Deciding & Taking The Next Steps I Made My Decision!

I Made My Decision!

Now What?

  • Read and respond promptly to all the information and forms you receive from your college. You are responsible.   Items might include orientation activities, financial aid, housing, meal plans and more, so be careful not to miss any deadlines.
  • Send in your tuition deposit to save your place in your college’s freshman class. Sending in your deposit late could cause a serious problem. If the deposit deadline is not clearly listed, contact your college’s admission office to find out the due date.
  • Accept your financial aid offer. This is separate from your college’s acceptance offer. You do not have to accept the entire financial aid package; you might want to take out a smaller loan, for example. Decide what to accept and then complete and return the form by the deadline.
  • Take care of loan paperwork. If you are accepting a loan as part of your financial aid package, you will probably need to fill out the loan application before the start of the semester. Learn more about college loans.
  • Choose housing if you will not be living at home. If you are going to live in a dorm, your college will send you housing information as well as a contract that you must return. If off-campus housing is an option you are interested in, contact your college’s housing office for help.
  • Select a meal plan if you are living on campus. (Enrolling in one may be mandatory for on-campus students.) Off-campus students may also have the option of signing up for a meal plan.
  • Send your final transcript to your college. Normally, you will just need to confirm that your counselor has mailed it to your college’s admission office.
  • If you are a career and technical student, send your program of study materials that you obtained from your career and technical teacher or counselor to the admissions office to receive your earned free college credits in PA.
  • Check computer requirements to see if incoming students need to have a computer. Some colleges may help students buy a computer.
  • Start shopping and packing. Think about what you will need to bring, where to get it and how to transport it. Making a shopping list is a good starting point.
  • Contact your roommate if you will have one and if your college makes contact information available. This will allow you to get to know your roommate in advance and coordinate with him or her about what to bring to college.
  • Get a physical before college starts.
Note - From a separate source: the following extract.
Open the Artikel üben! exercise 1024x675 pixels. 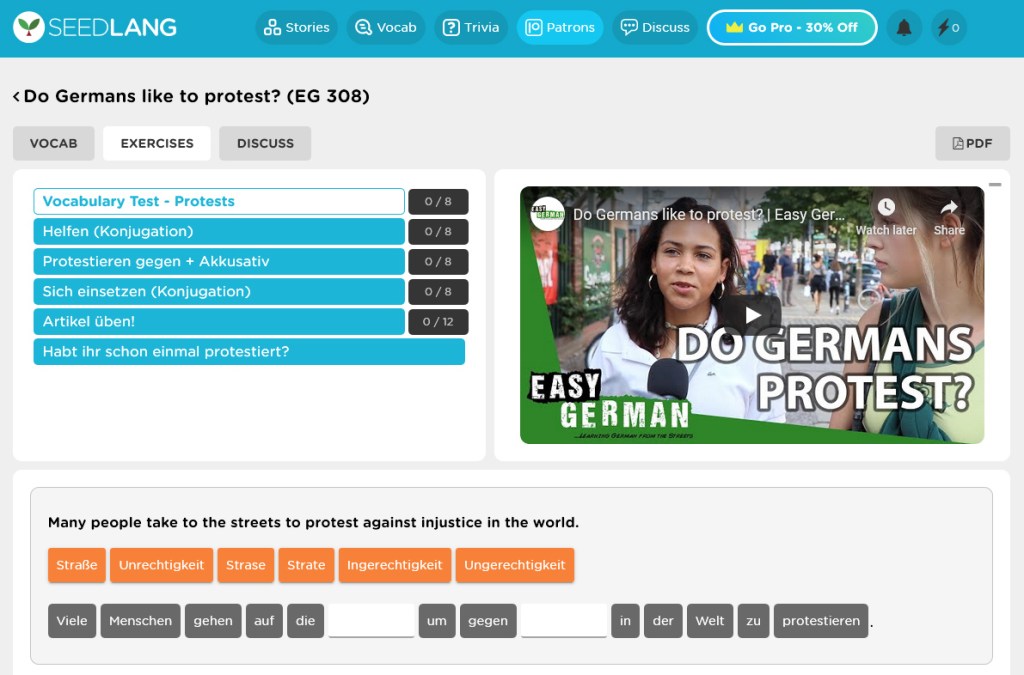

Most incoming college students have to submit the results of a recent physical exam and their vaccination history before they can register for classes.
  • Attend pre-orientation programs, if they are offered. These programs let first-year students meet one another and can be a great way to ease into campus life.
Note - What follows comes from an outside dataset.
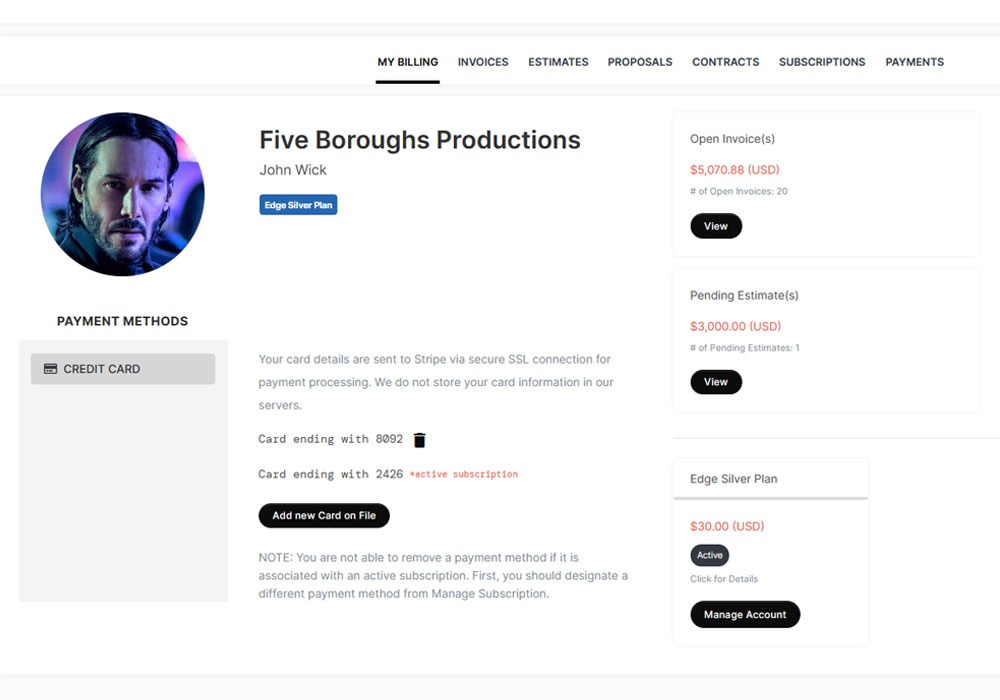View the open invoices
Image resolution: width=1000 pixels, height=700 pixels.
tap(716, 226)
  • Find out if you have to take placement exams to determine your level in reading, writing, math or other subjects. Your standardized-test scores may enable you to skip some placement exams, but look into testing requirements and exam schedules. Learn more about placement exams. Not paying attention to placement exams can cost you both time and money.  Prepare for them.
  • Thank your supporters. Your counselors, teachers, coaches, scholarship sponsors and family all probably helped you get to college. Let them know how much you appreciate their efforts.